お姉ちゃんになった私は、毒舌クール義弟を手懐けたいので。




「それ、そのメスが今後どう動いてくるかにも懸かってくるだろ」


「…メスって言わないで雅。大人しくて謙虚そうで一途な、かわいい女の子だよ」


「……おまえの基準に合わせてたら頭狂うんだよ」



詳しく聞けないし、そんなことを交換ノートに書いてしまったら返却されなくなっちゃうだろうから。

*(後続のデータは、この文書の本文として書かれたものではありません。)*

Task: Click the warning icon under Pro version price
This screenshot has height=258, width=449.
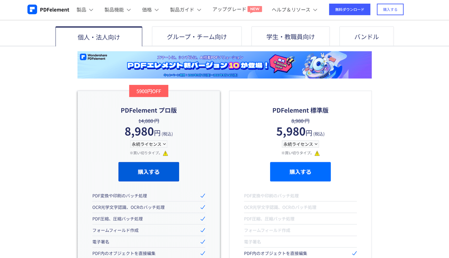Action: click(165, 153)
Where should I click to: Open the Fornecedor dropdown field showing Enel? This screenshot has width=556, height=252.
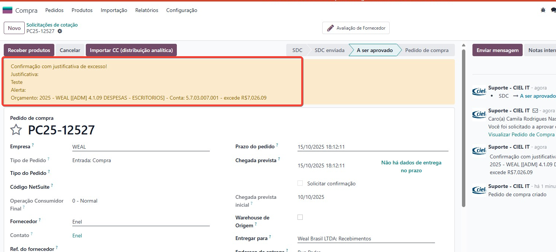tap(140, 222)
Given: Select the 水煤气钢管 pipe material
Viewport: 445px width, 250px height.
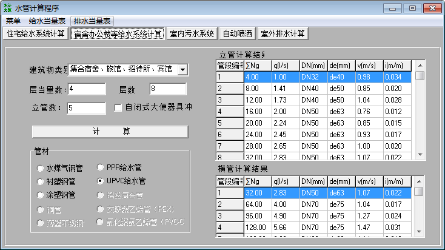Looking at the screenshot, I should (41, 168).
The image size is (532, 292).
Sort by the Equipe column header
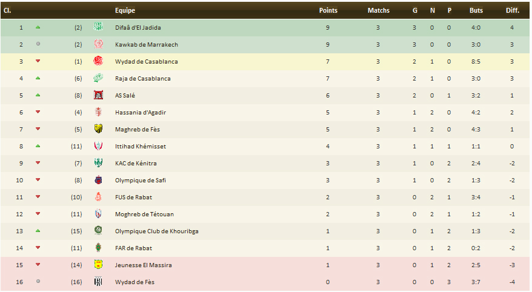[125, 10]
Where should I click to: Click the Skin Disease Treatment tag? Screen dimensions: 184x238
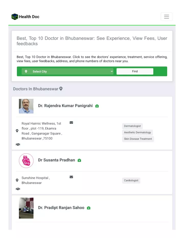(138, 139)
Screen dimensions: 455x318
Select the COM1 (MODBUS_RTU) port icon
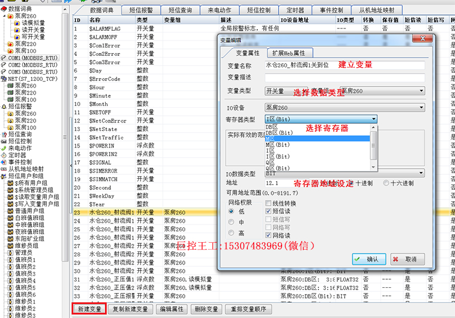pos(4,58)
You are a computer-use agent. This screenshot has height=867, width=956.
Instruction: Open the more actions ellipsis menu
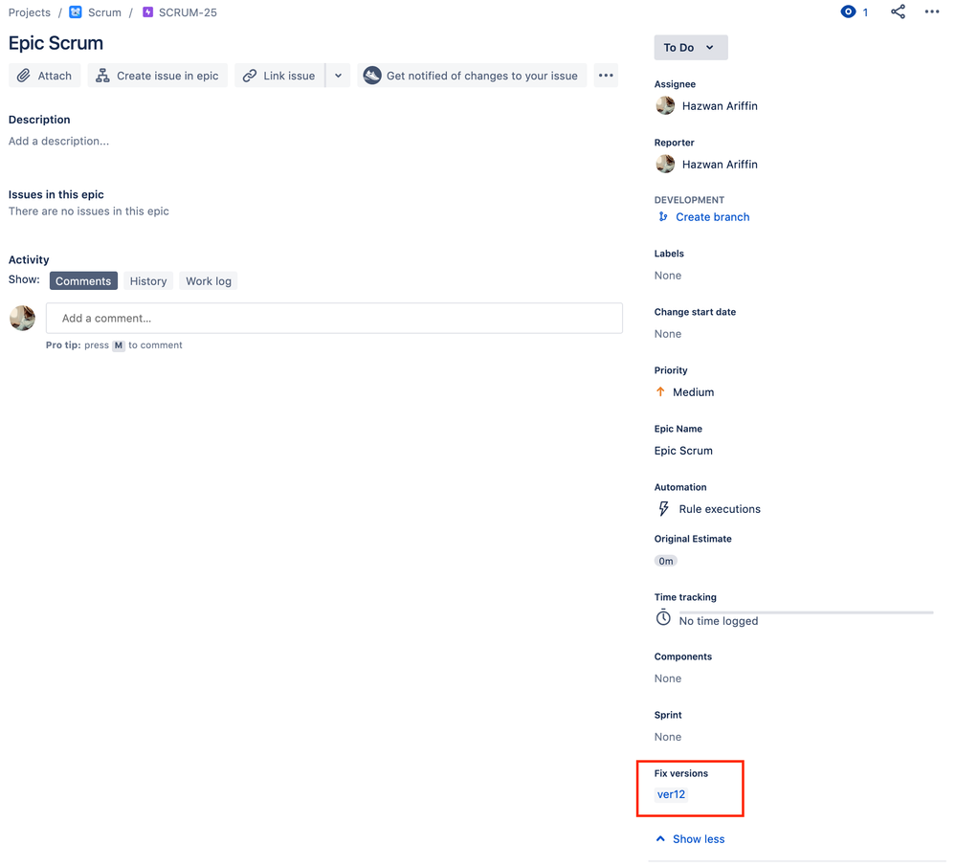pyautogui.click(x=606, y=75)
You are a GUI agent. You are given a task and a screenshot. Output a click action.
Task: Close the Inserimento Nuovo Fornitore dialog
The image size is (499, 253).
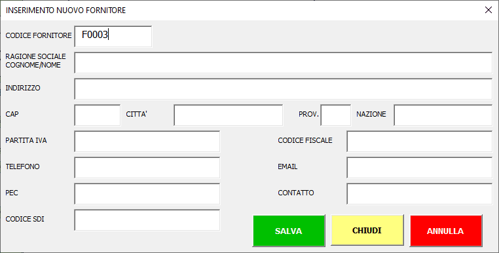(x=488, y=10)
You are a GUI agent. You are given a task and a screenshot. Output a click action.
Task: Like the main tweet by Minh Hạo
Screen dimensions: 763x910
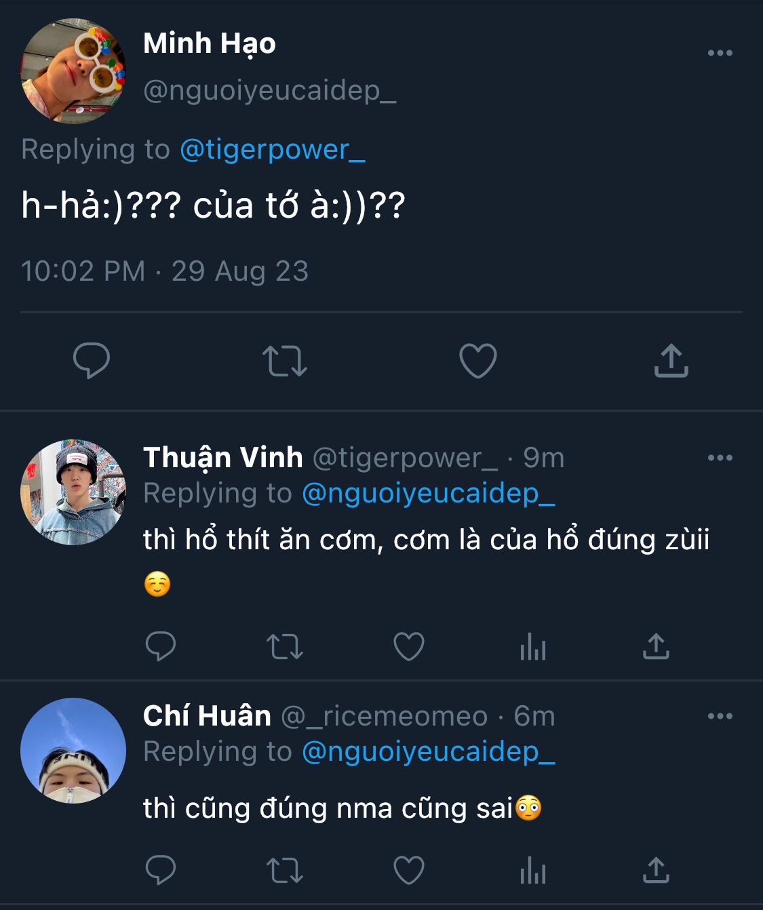(478, 360)
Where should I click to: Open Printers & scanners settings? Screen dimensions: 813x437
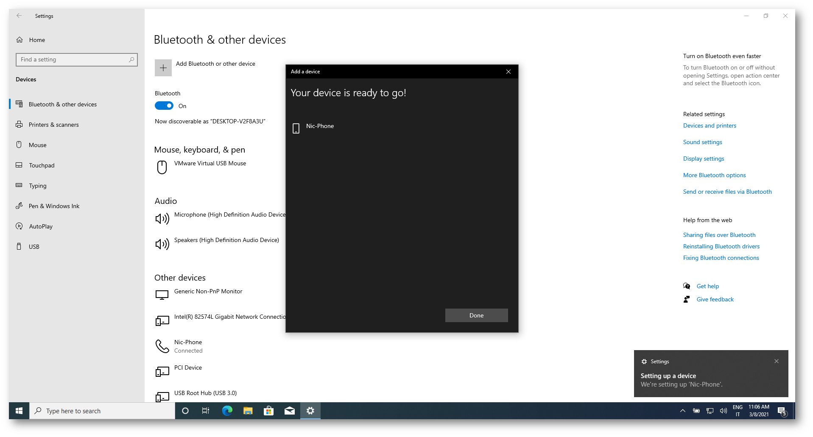tap(53, 125)
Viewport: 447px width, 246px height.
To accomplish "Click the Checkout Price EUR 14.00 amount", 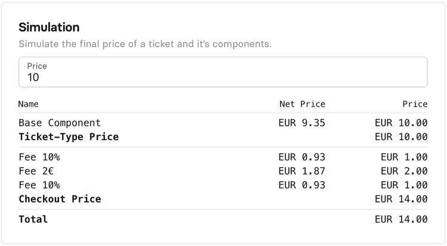I will pyautogui.click(x=401, y=199).
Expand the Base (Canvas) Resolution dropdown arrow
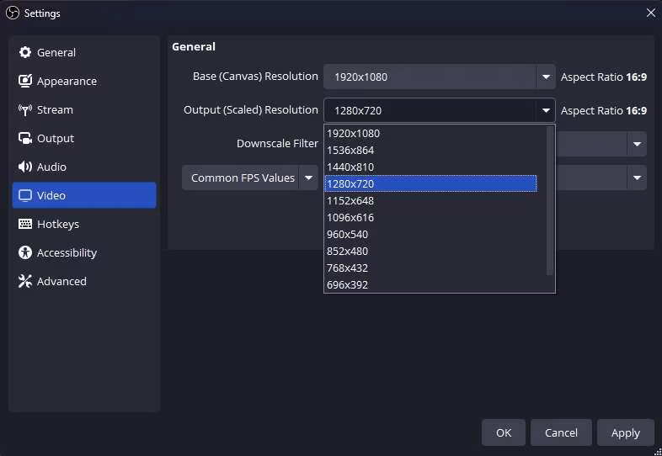The image size is (662, 456). (546, 77)
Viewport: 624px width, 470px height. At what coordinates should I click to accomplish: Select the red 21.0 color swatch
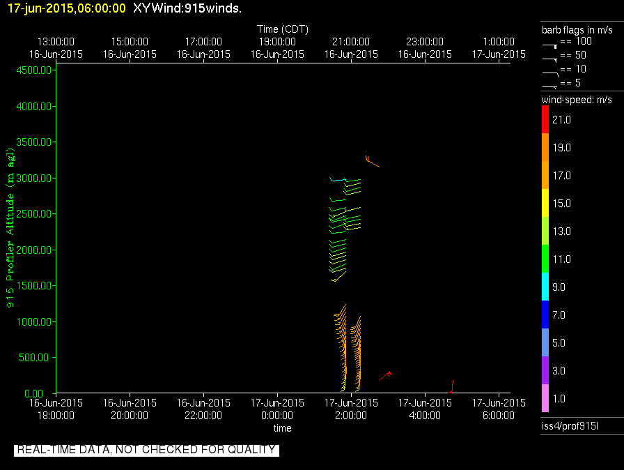click(545, 119)
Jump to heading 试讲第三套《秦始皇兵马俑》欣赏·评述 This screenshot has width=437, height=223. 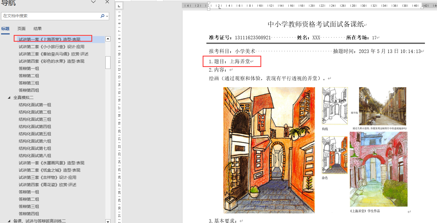(53, 54)
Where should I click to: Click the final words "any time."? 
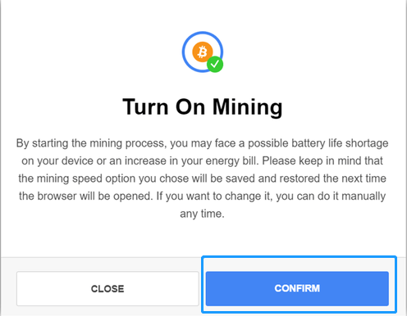coord(202,214)
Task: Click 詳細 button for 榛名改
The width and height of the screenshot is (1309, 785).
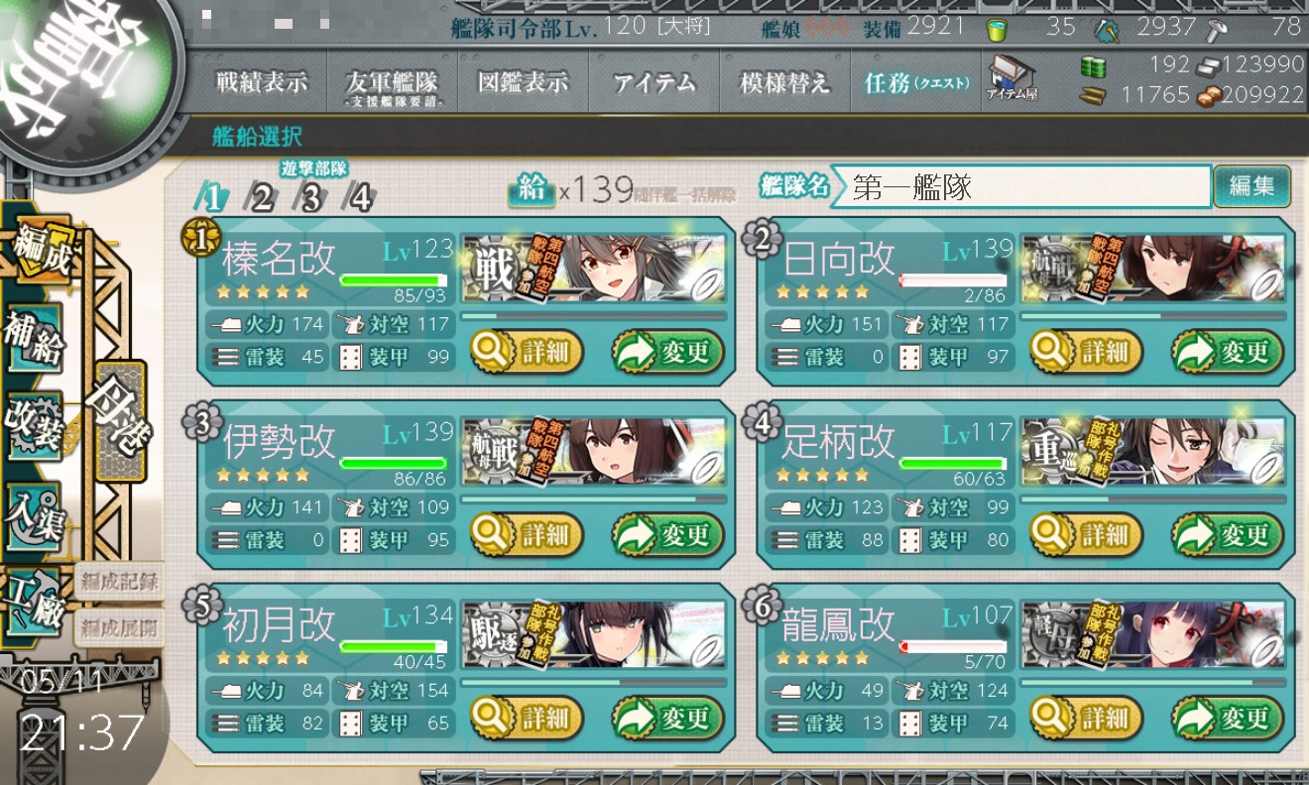Action: click(x=526, y=351)
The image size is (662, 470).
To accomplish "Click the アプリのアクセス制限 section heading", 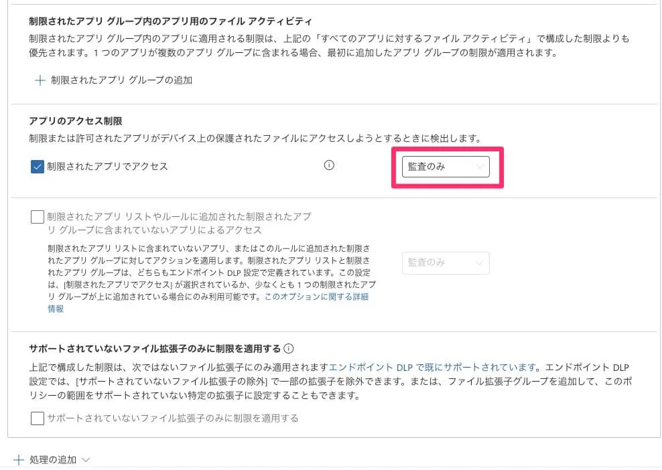I will 76,121.
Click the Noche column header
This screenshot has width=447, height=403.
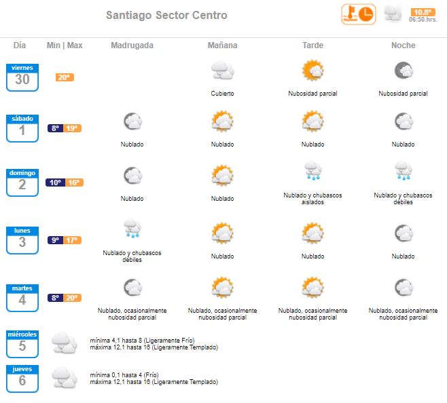[403, 45]
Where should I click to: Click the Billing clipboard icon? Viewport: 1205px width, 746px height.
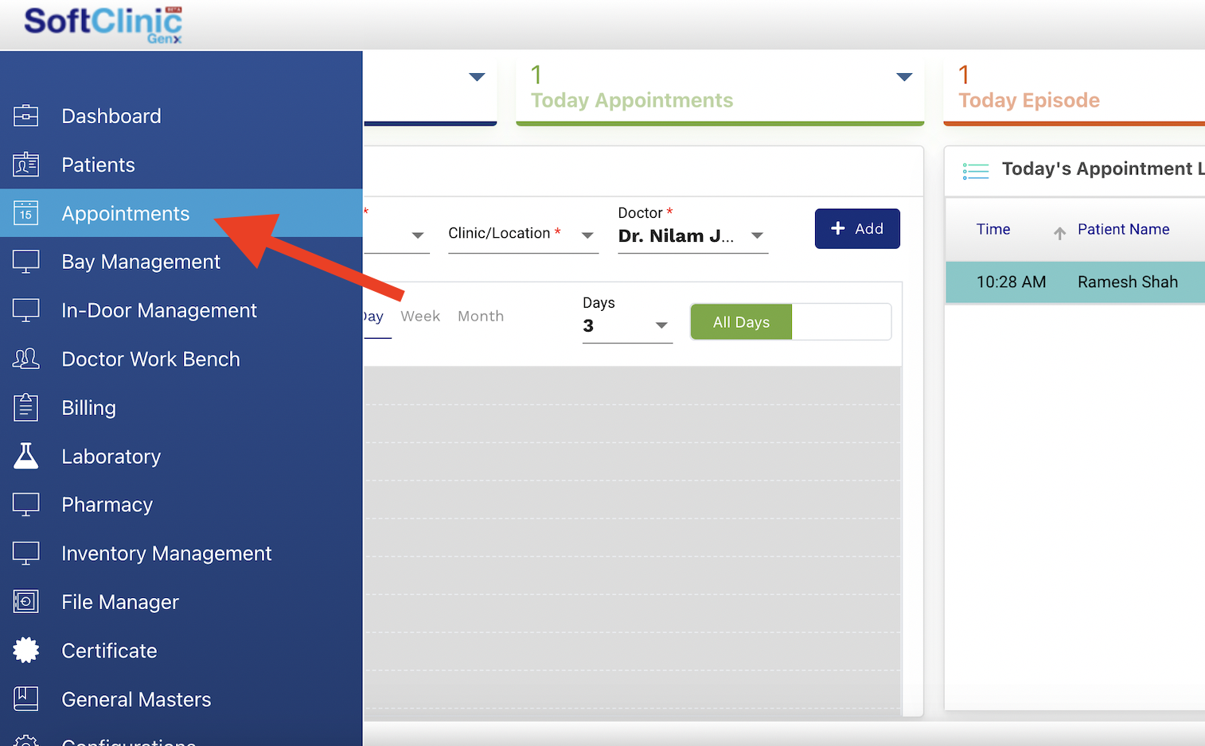tap(25, 407)
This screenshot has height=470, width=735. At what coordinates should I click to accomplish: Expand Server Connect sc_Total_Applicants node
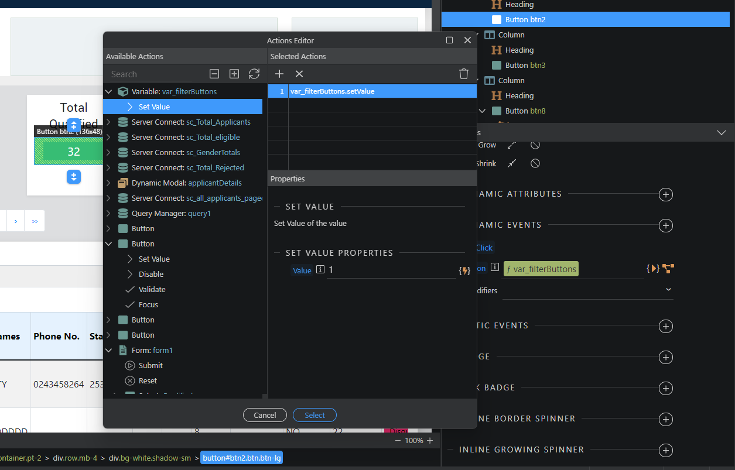(108, 122)
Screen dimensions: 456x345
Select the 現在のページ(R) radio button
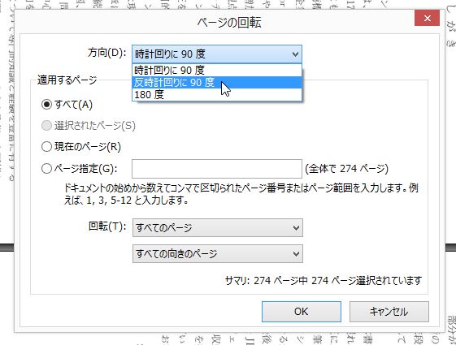[46, 147]

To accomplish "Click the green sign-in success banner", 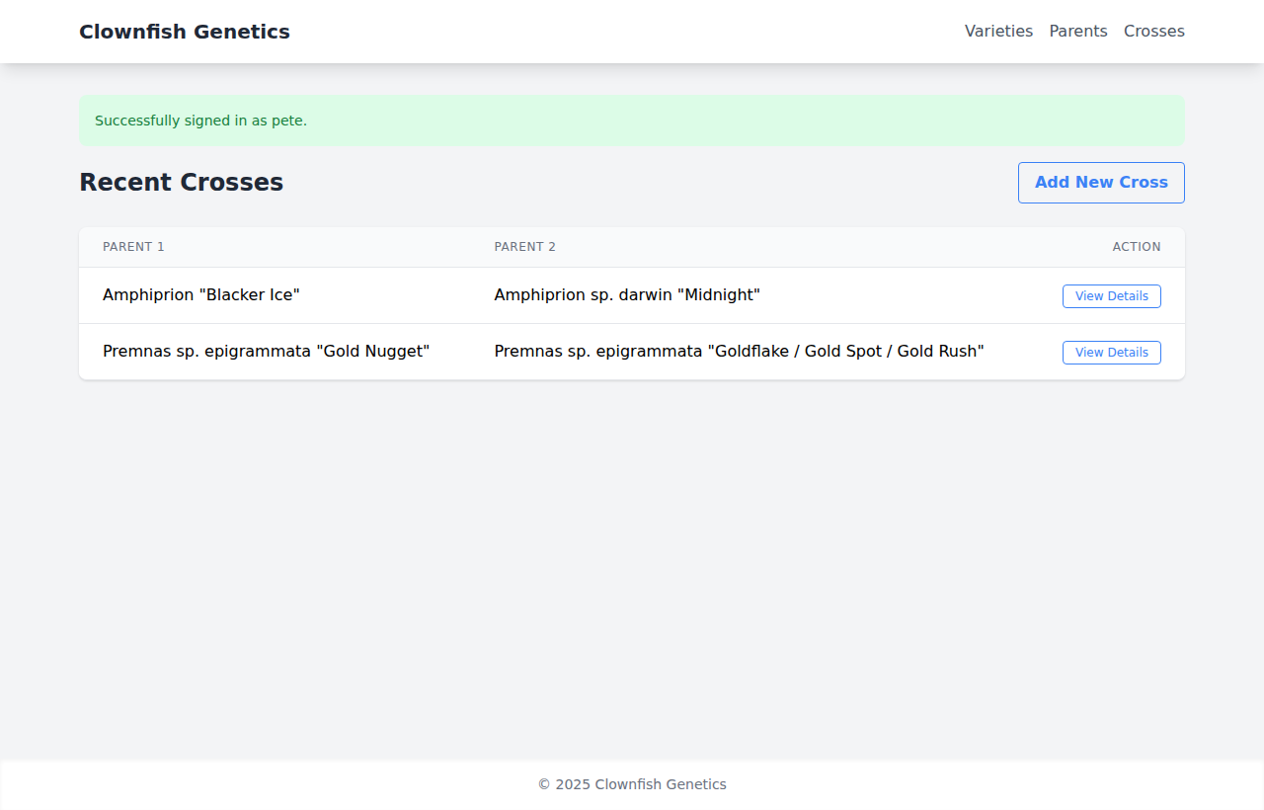I will coord(632,121).
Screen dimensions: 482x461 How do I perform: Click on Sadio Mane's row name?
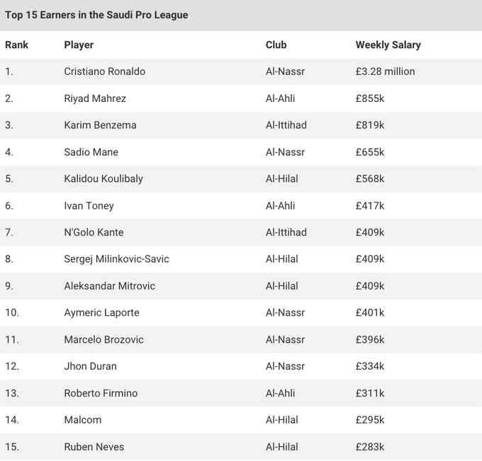point(91,152)
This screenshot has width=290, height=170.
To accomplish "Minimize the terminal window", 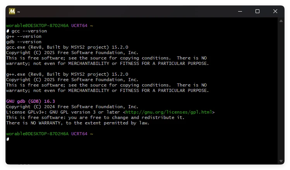I will (x=239, y=12).
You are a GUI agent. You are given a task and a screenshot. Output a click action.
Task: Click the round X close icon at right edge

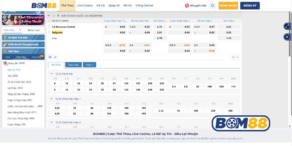[287, 37]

私は何事も無かったかのように雑誌の撮影でのことを楽しげに綴(つづ)った。


でも、ナナちゃんからのお返しは未だに無く。



「じゃあ次…、雅の番ね」


「…おー」



なんとなく、なんとなくだけど浮かぶ人物がいる。

雅がここまで落ち込むなんて、ぜったい彼が関係していることのはずだ。



「…甲斐田先輩、試合中に怪我したらしいんだ」


「え…」


「甲子園も初戦敗退。それを自分のせいだって責めてる」



ぐしゃっと、ゼリー状の飲料水を握りしめるように口に含んだ雅。


甲斐田先輩はスライディングで相手選手と厄介な接触をしてしまい、右足を骨折してしまったらしい。

はやくても全治2ヶ月だと。


彼は野球部の主将であり、顧問からも部員たちからも甲子園優勝へ導いてくれると期待されていた人。